Numerous major competitive video games, including Capcom’s Street Fighter, Riot’s Valorant, Epic’s Rocket League, Microsoft/Activision’s Call of Duty, and Valve’s Counter-Strike 2 are officially part of the event. The esports cup has nevertheless faced criticism that it is part of the kingdom’s “sportswashing” effort to distract from its human rights record.
🎮 Capcom’s updated franchise sales figures offer a surprise tidbit: Mega Man lifetime series sales ticked up from 42 million to 43 million between December 31 of last year and March 31, 2025.
That’s despite no new releases in the long-running series of action games starring the blue-helmeted hero. But maybe he got more shine due to recently being featured in Amazon’s animated series Secret Level?
Capcom’s more active mega-franchises got expected boosts from the prior quarter, with the Monster Hunter series rising to 120 million (from 108 million) and Resident Evil to 170 million (from 167 million). Remember: A new Monster Hunter was released in February.
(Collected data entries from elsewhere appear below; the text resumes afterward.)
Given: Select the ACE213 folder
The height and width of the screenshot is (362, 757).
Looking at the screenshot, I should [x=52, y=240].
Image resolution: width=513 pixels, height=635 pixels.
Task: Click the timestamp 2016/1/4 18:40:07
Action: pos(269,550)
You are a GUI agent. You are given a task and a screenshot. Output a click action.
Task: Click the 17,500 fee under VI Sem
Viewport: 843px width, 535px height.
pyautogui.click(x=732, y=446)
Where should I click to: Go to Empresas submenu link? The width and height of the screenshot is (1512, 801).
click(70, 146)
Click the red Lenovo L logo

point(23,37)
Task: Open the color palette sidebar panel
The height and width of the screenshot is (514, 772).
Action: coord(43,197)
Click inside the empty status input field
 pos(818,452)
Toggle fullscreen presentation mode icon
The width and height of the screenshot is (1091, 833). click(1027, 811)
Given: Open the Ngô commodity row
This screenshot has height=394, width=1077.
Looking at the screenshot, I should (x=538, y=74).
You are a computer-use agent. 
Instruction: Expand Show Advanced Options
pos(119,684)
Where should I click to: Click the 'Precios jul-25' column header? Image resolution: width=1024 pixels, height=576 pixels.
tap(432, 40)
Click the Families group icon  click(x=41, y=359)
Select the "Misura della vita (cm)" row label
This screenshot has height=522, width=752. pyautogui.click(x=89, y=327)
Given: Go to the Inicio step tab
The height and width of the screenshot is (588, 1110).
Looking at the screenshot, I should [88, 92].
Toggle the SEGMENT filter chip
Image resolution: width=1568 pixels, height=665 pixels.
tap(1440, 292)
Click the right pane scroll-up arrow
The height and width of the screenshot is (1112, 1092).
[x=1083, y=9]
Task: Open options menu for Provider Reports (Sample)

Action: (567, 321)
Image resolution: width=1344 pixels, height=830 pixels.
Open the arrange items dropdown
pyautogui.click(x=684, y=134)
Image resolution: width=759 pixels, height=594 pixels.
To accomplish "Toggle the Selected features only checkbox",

🎬 A live-action Elden Ring movie is in the works with Alex Garland (28 Days Later, Civil War) attached as the writer/director, Bandai Namco has announced.
Item 3: The week ahead
Tuesday, May 27
The Division 2: Battle for Brooklyn expansion (PC, PlayStation, Xbox) is released.
Wednesday, May 28
To a T (PC, PlayStation, Xbox) is released.
Thursday, May 29
The Cerebral Puzzle Showcase, an event highlighting new puzzle games and offering demos of unreleased titles, kicks off, running for a week via Steam.
Friday, May 30
Elden Ring Nightreign (PC, PlayStation, Xbox) and F1 25 (PC, PlayStation, Xbox) are released.